--- Start of Input data ---

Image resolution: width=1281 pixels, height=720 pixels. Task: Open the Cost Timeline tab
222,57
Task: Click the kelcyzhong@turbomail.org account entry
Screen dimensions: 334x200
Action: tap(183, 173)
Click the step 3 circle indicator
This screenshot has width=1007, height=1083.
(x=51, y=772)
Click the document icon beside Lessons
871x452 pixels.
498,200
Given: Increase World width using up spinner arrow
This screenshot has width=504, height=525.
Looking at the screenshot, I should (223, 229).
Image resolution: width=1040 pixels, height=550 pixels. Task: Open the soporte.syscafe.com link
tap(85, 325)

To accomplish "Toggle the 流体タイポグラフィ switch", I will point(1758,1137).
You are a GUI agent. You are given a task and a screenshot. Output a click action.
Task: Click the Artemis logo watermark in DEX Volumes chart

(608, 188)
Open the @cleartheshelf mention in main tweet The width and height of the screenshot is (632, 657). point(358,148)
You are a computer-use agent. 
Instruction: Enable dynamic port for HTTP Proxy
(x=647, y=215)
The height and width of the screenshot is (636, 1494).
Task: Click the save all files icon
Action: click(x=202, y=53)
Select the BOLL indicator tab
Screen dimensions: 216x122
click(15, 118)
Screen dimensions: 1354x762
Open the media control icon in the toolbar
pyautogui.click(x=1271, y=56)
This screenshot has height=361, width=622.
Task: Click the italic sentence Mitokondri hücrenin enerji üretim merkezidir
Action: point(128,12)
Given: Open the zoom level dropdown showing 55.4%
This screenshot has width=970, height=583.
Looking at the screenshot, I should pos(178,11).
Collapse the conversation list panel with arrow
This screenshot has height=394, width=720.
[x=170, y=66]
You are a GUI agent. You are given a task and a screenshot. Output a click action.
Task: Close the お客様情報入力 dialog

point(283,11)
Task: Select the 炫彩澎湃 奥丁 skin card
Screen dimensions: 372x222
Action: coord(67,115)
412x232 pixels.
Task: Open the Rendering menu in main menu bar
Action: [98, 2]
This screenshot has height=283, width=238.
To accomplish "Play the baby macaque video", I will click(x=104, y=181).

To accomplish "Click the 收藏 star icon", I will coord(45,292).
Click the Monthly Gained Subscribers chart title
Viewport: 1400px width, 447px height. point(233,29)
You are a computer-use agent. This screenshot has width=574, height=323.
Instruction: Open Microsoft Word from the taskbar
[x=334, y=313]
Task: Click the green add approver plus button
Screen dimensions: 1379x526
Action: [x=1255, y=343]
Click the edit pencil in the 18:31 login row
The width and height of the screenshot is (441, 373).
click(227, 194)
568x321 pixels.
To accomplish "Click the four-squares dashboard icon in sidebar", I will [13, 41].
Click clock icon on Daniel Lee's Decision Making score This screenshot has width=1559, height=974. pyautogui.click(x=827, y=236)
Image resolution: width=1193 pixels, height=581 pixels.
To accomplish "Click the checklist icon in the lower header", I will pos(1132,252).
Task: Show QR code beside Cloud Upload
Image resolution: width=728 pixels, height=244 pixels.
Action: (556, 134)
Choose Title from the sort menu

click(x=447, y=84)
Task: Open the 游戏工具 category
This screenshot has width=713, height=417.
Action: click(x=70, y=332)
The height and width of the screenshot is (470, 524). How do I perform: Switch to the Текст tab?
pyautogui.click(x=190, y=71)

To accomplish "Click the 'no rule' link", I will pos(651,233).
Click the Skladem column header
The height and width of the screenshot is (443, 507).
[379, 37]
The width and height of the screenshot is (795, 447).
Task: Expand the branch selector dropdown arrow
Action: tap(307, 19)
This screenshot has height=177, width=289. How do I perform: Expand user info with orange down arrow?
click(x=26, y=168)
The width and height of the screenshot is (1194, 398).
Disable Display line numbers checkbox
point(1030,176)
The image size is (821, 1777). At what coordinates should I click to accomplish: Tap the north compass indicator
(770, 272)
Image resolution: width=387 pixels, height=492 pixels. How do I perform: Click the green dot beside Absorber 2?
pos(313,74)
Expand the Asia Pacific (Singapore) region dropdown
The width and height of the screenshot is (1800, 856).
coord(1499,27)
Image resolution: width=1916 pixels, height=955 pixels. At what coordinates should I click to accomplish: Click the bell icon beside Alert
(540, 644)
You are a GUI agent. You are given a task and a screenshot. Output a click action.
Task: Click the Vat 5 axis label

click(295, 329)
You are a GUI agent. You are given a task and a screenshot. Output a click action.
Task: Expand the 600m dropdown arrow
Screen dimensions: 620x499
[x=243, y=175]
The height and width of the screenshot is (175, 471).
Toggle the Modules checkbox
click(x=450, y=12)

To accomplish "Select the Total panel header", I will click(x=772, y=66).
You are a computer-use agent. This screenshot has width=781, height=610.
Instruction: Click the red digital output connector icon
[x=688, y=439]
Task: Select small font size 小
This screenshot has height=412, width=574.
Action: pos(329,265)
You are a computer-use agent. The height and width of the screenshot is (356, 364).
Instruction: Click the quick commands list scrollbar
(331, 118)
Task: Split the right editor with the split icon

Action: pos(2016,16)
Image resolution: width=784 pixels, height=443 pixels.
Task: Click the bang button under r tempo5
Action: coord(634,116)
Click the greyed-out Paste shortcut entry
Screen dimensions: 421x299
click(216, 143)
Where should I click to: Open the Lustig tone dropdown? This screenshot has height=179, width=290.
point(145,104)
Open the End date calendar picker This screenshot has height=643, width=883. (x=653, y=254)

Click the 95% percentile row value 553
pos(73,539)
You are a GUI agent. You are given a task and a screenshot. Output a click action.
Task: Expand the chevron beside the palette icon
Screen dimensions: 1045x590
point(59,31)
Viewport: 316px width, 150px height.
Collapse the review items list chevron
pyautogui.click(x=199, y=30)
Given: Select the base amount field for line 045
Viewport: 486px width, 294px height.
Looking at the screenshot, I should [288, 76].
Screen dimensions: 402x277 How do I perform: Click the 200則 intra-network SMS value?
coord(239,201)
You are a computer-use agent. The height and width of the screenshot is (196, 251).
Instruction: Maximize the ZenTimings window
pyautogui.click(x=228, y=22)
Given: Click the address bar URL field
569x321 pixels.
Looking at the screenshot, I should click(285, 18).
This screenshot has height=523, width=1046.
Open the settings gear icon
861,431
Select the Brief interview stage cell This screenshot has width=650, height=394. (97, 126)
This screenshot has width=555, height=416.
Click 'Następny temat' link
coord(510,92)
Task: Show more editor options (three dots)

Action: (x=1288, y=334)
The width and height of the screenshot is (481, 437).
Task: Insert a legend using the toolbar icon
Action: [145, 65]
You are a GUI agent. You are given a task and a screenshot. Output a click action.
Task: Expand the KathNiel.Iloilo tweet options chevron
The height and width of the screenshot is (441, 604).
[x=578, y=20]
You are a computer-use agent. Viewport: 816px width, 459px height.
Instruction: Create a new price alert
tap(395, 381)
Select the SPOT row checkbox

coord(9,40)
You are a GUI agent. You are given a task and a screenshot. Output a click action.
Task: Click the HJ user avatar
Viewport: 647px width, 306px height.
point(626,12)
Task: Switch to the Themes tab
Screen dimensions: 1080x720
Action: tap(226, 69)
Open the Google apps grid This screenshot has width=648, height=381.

--- End of Input data ---

# What this task involves
Please reproduce the entire listing above word for word, with every line unchanged and in the same order.

# The response
Image resolution: width=1281 pixels, height=720 pixels. Task: Open the Cost Timeline tab
222,57
Task: Click the kelcyzhong@turbomail.org account entry
Screen dimensions: 334x200
Action: tap(183, 173)
Click the step 3 circle indicator
This screenshot has width=1007, height=1083.
(x=51, y=772)
Click the document icon beside Lessons
871x452 pixels.
498,200
Given: Increase World width using up spinner arrow
This screenshot has width=504, height=525.
Looking at the screenshot, I should (223, 229).
Image resolution: width=1040 pixels, height=550 pixels. Task: Open the soporte.syscafe.com link
tap(85, 325)

To accomplish "Toggle the 流体タイポグラフィ switch", I will point(1758,1137).
You are a GUI agent. You are given a task and a screenshot. Output a click action.
Task: Click the Artemis logo watermark in DEX Volumes chart

(608, 188)
Open the @cleartheshelf mention in main tweet The width and height of the screenshot is (632, 657). point(358,148)
You are a computer-use agent. 
Instruction: Enable dynamic port for HTTP Proxy
(x=647, y=215)
The height and width of the screenshot is (636, 1494).
Task: Click the save all files icon
Action: click(x=202, y=53)
Select the BOLL indicator tab
Screen dimensions: 216x122
click(15, 118)
Screen dimensions: 1354x762
Open the media control icon in the toolbar
pyautogui.click(x=1271, y=56)
This screenshot has height=361, width=622.
Task: Click the italic sentence Mitokondri hücrenin enerji üretim merkezidir
Action: point(128,12)
Given: Open the zoom level dropdown showing 55.4%
This screenshot has width=970, height=583.
Looking at the screenshot, I should pos(178,11).
Collapse the conversation list panel with arrow
This screenshot has height=394, width=720.
[x=170, y=66]
You are a GUI agent. You are given a task and a screenshot. Output a click action.
Task: Close the お客様情報入力 dialog

point(283,11)
Task: Select the 炫彩澎湃 奥丁 skin card
Screen dimensions: 372x222
Action: coord(67,115)
412x232 pixels.
Task: Open the Rendering menu in main menu bar
Action: [98, 2]
This screenshot has height=283, width=238.
To accomplish "Play the baby macaque video", I will click(x=104, y=181).

To accomplish "Click the 收藏 star icon", I will coord(45,292).
Click the Monthly Gained Subscribers chart title
Viewport: 1400px width, 447px height. point(233,29)
You are a computer-use agent. This screenshot has width=574, height=323.
Instruction: Open Microsoft Word from the taskbar
[x=334, y=313]
Task: Click the green add approver plus button
Screen dimensions: 1379x526
Action: [x=1255, y=343]
Click the edit pencil in the 18:31 login row
The width and height of the screenshot is (441, 373).
click(227, 194)
568x321 pixels.
To accomplish "Click the four-squares dashboard icon in sidebar", I will [13, 41].
Click clock icon on Daniel Lee's Decision Making score This screenshot has width=1559, height=974. pyautogui.click(x=827, y=236)
Image resolution: width=1193 pixels, height=581 pixels.
To accomplish "Click the checklist icon in the lower header", I will pos(1132,252).
Task: Show QR code beside Cloud Upload
Image resolution: width=728 pixels, height=244 pixels.
Action: (556, 134)
Choose Title from the sort menu

click(x=447, y=84)
Task: Open the 游戏工具 category
This screenshot has width=713, height=417.
Action: click(x=70, y=332)
The height and width of the screenshot is (470, 524). How do I perform: Switch to the Текст tab?
pyautogui.click(x=190, y=71)

To accomplish "Click the 'no rule' link", I will pos(651,233).
Click the Skladem column header
The height and width of the screenshot is (443, 507).
[379, 37]
The width and height of the screenshot is (795, 447).
Task: Expand the branch selector dropdown arrow
Action: tap(307, 19)
This screenshot has height=177, width=289. How do I perform: Expand user info with orange down arrow?
click(x=26, y=168)
The width and height of the screenshot is (1194, 398).
Disable Display line numbers checkbox
point(1030,176)
The image size is (821, 1777). At what coordinates should I click to accomplish: Tap the north compass indicator
(770, 272)
Image resolution: width=387 pixels, height=492 pixels. How do I perform: Click the green dot beside Absorber 2?
pos(313,74)
Expand the Asia Pacific (Singapore) region dropdown
The width and height of the screenshot is (1800, 856).
coord(1499,27)
Image resolution: width=1916 pixels, height=955 pixels. At what coordinates should I click to accomplish: Click the bell icon beside Alert
(540, 644)
You are a GUI agent. You are given a task and a screenshot. Output a click action.
Task: Click the Vat 5 axis label

click(295, 329)
You are a GUI agent. You are given a task and a screenshot. Output a click action.
Task: Expand the 600m dropdown arrow
Screen dimensions: 620x499
[x=243, y=175]
The height and width of the screenshot is (175, 471).
Toggle the Modules checkbox
click(x=450, y=12)

To accomplish "Select the Total panel header", I will click(x=772, y=66).
You are a computer-use agent. This screenshot has width=781, height=610.
Instruction: Click the red digital output connector icon
[x=688, y=439]
Task: Select small font size 小
This screenshot has height=412, width=574.
Action: pos(329,265)
You are a computer-use agent. The height and width of the screenshot is (356, 364).
Instruction: Click the quick commands list scrollbar
(331, 118)
Task: Split the right editor with the split icon

Action: pos(2016,16)
Image resolution: width=784 pixels, height=443 pixels.
Task: Click the bang button under r tempo5
Action: coord(634,116)
Click the greyed-out Paste shortcut entry
Screen dimensions: 421x299
click(216, 143)
Where should I click to: Open the Lustig tone dropdown? This screenshot has height=179, width=290.
point(145,104)
Open the End date calendar picker This screenshot has height=643, width=883. (x=653, y=254)

Click the 95% percentile row value 553
pos(73,539)
You are a GUI agent. You are given a task and a screenshot. Output a click action.
Task: Expand the chevron beside the palette icon
Screen dimensions: 1045x590
point(59,31)
Viewport: 316px width, 150px height.
Collapse the review items list chevron
pyautogui.click(x=199, y=30)
Given: Select the base amount field for line 045
Viewport: 486px width, 294px height.
Looking at the screenshot, I should [288, 76].
Screen dimensions: 402x277 How do I perform: Click the 200則 intra-network SMS value?
coord(239,201)
You are a computer-use agent. The height and width of the screenshot is (196, 251).
Instruction: Maximize the ZenTimings window
pyautogui.click(x=228, y=22)
Given: Click the address bar URL field
569x321 pixels.
Looking at the screenshot, I should click(285, 18).
This screenshot has height=523, width=1046.
Open the settings gear icon
861,431
Select the Brief interview stage cell This screenshot has width=650, height=394. (97, 126)
This screenshot has width=555, height=416.
Click 'Następny temat' link
coord(510,92)
Task: Show more editor options (three dots)

Action: (x=1288, y=334)
The width and height of the screenshot is (481, 437).
Task: Insert a legend using the toolbar icon
Action: [145, 65]
You are a GUI agent. You are given a task and a screenshot. Output a click action.
Task: Expand the KathNiel.Iloilo tweet options chevron
The height and width of the screenshot is (441, 604).
[x=578, y=20]
You are a computer-use agent. Viewport: 816px width, 459px height.
Instruction: Create a new price alert
tap(395, 381)
Select the SPOT row checkbox

coord(9,40)
You are a GUI agent. You are given a task and a screenshot. Output a click action.
Task: Click the HJ user avatar
Viewport: 647px width, 306px height.
point(626,12)
Task: Switch to the Themes tab
Screen dimensions: 1080x720
Action: tap(226, 69)
Open the Google apps grid This screenshot has width=648, height=381.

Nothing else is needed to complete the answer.